Written exercise ->
Copy everything from the line containing "You are a computer-use" down to the line containing "tap(706, 310)", changing "screenshot" to "image" and leaving all else unchanged. Give only those lines, and leave the pictures out.

Recorded information ->
● ● ● ● ●

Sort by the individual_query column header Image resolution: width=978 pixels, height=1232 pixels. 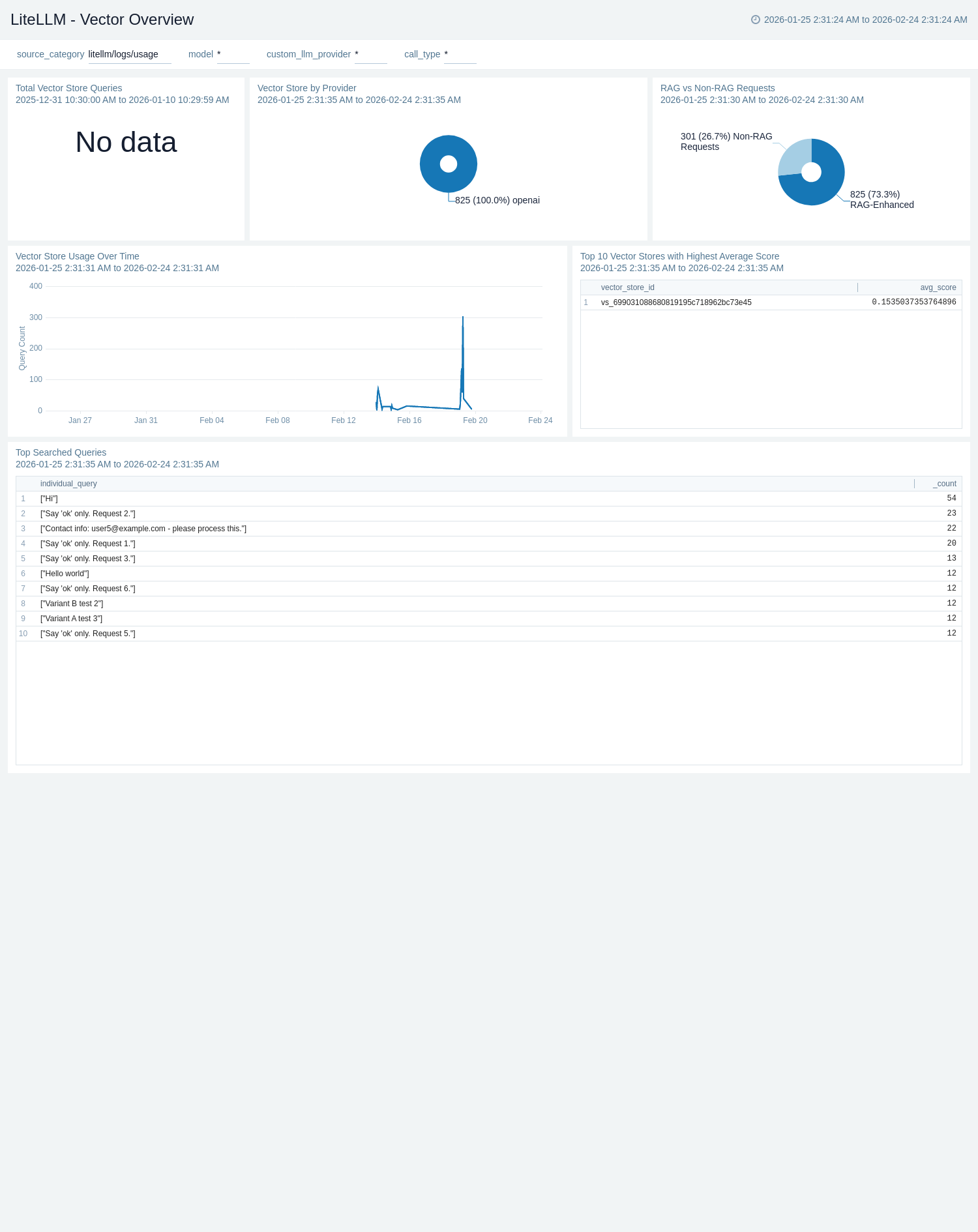68,484
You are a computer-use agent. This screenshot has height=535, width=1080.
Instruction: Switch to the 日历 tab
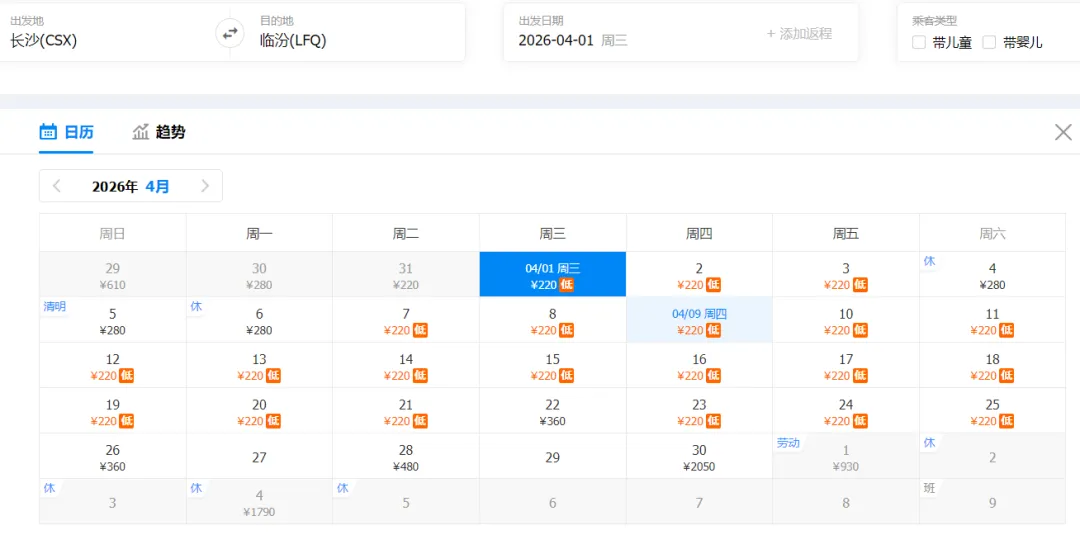(66, 132)
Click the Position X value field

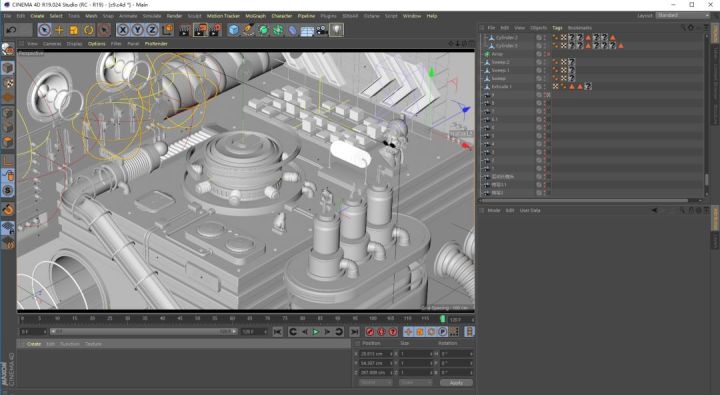click(x=375, y=354)
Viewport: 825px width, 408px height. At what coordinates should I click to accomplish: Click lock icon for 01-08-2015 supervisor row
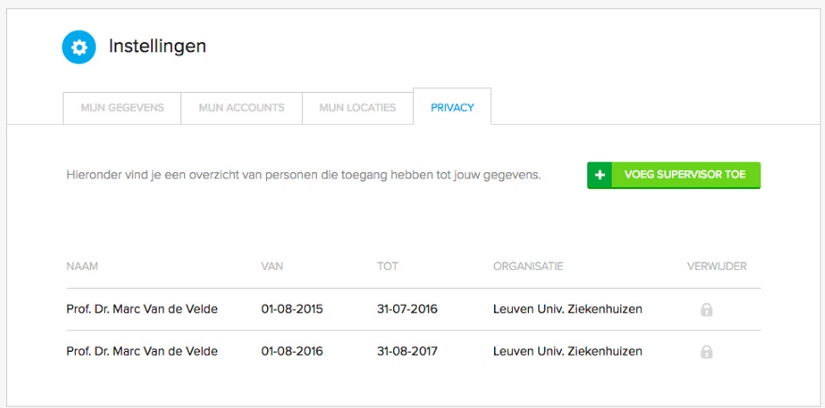tap(706, 310)
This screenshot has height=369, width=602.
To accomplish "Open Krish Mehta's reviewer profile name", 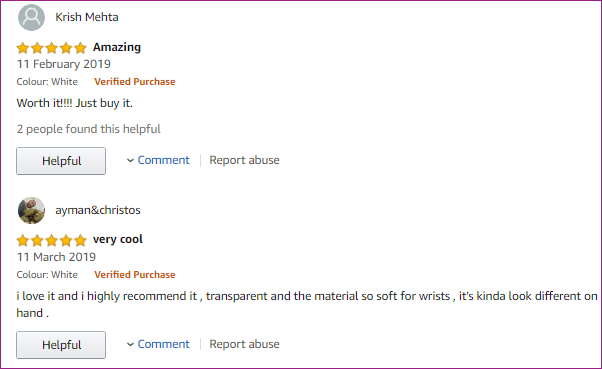I will pos(87,17).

● ● ● ● ●

Answer to this task ->
You are a computer-use agent. This image has height=535, width=1080.
Instruction: Switch to the 日历 tab
(66, 132)
Click the Position X value field

click(x=375, y=354)
Viewport: 825px width, 408px height. At what coordinates should I click to accomplish: Click lock icon for 01-08-2015 supervisor row
tap(706, 310)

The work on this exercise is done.